Collected data entries
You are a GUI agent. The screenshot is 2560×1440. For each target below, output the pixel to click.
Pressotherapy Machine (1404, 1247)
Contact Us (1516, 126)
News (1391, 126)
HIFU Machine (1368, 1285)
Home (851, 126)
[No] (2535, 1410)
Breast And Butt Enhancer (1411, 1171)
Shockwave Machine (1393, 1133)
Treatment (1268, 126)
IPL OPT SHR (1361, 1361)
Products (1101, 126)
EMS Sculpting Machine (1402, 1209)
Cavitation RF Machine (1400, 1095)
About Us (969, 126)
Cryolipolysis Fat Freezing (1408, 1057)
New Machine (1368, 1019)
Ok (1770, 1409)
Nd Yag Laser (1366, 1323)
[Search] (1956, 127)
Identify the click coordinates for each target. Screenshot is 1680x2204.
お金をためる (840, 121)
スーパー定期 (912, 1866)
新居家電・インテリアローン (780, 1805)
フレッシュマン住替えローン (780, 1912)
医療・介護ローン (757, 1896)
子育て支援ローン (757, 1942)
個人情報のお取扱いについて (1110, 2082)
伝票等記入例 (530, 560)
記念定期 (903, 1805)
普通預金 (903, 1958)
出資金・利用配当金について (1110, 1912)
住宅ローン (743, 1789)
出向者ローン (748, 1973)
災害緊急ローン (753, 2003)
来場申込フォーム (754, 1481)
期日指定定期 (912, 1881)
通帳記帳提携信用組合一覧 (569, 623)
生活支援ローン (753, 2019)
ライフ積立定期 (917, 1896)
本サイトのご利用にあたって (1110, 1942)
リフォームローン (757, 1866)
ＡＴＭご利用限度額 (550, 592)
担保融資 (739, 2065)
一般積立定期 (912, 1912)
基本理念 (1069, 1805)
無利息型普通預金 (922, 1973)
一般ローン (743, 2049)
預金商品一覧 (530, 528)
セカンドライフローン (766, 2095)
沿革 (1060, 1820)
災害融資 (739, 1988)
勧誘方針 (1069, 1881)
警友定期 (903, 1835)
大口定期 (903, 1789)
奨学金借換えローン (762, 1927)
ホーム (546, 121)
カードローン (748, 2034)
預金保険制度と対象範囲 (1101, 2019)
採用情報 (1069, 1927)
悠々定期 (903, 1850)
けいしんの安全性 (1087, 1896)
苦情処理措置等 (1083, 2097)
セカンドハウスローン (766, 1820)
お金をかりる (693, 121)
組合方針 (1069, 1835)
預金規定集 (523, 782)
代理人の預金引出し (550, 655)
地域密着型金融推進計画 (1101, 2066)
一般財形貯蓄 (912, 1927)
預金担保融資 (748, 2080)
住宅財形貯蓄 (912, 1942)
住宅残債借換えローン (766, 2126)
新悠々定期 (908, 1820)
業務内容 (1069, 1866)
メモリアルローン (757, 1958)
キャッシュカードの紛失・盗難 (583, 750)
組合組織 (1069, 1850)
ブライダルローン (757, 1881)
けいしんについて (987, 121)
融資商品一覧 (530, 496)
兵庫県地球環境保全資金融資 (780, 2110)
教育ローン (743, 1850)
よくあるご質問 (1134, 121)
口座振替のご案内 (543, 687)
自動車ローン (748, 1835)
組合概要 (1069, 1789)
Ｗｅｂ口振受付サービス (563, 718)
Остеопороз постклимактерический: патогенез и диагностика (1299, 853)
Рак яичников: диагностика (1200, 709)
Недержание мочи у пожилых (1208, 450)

### INSTRUCTIONS TO FOLLOW
The result consists of the line with "ＡＴＭご利用限度額 (550, 592)" through the last line of the entries above, repeated exactly and with nothing else.

### WRITTEN SOLUTION
ＡＴＭご利用限度額 (550, 592)
担保融資 (739, 2065)
一般積立定期 (912, 1912)
基本理念 (1069, 1805)
無利息型普通預金 (922, 1973)
一般ローン (743, 2049)
預金商品一覧 (530, 528)
セカンドライフローン (766, 2095)
沿革 (1060, 1820)
災害融資 (739, 1988)
勧誘方針 (1069, 1881)
警友定期 (903, 1835)
大口定期 (903, 1789)
奨学金借換えローン (762, 1927)
ホーム (546, 121)
カードローン (748, 2034)
預金保険制度と対象範囲 (1101, 2019)
採用情報 (1069, 1927)
悠々定期 (903, 1850)
けいしんの安全性 (1087, 1896)
苦情処理措置等 (1083, 2097)
セカンドハウスローン (766, 1820)
お金をかりる (693, 121)
組合方針 (1069, 1835)
預金規定集 (523, 782)
代理人の預金引出し (550, 655)
地域密着型金融推進計画 (1101, 2066)
一般財形貯蓄 (912, 1927)
預金担保融資 (748, 2080)
住宅財形貯蓄 (912, 1942)
住宅残債借換えローン (766, 2126)
新悠々定期 (908, 1820)
業務内容 (1069, 1866)
メモリアルローン (757, 1958)
キャッシュカードの紛失・盗難 (583, 750)
組合組織 (1069, 1850)
ブライダルローン (757, 1881)
けいしんについて (987, 121)
融資商品一覧 (530, 496)
兵庫県地球環境保全資金融資 (780, 2110)
教育ローン (743, 1850)
よくあるご質問 (1134, 121)
口座振替のご案内 (543, 687)
自動車ローン (748, 1835)
組合概要 (1069, 1789)
Ｗｅｂ口振受付サービス (563, 718)
Остеопороз постклимактерический: патогенез и диагностика (1299, 853)
Рак яичников: диагностика (1200, 709)
Недержание мочи у пожилых (1208, 450)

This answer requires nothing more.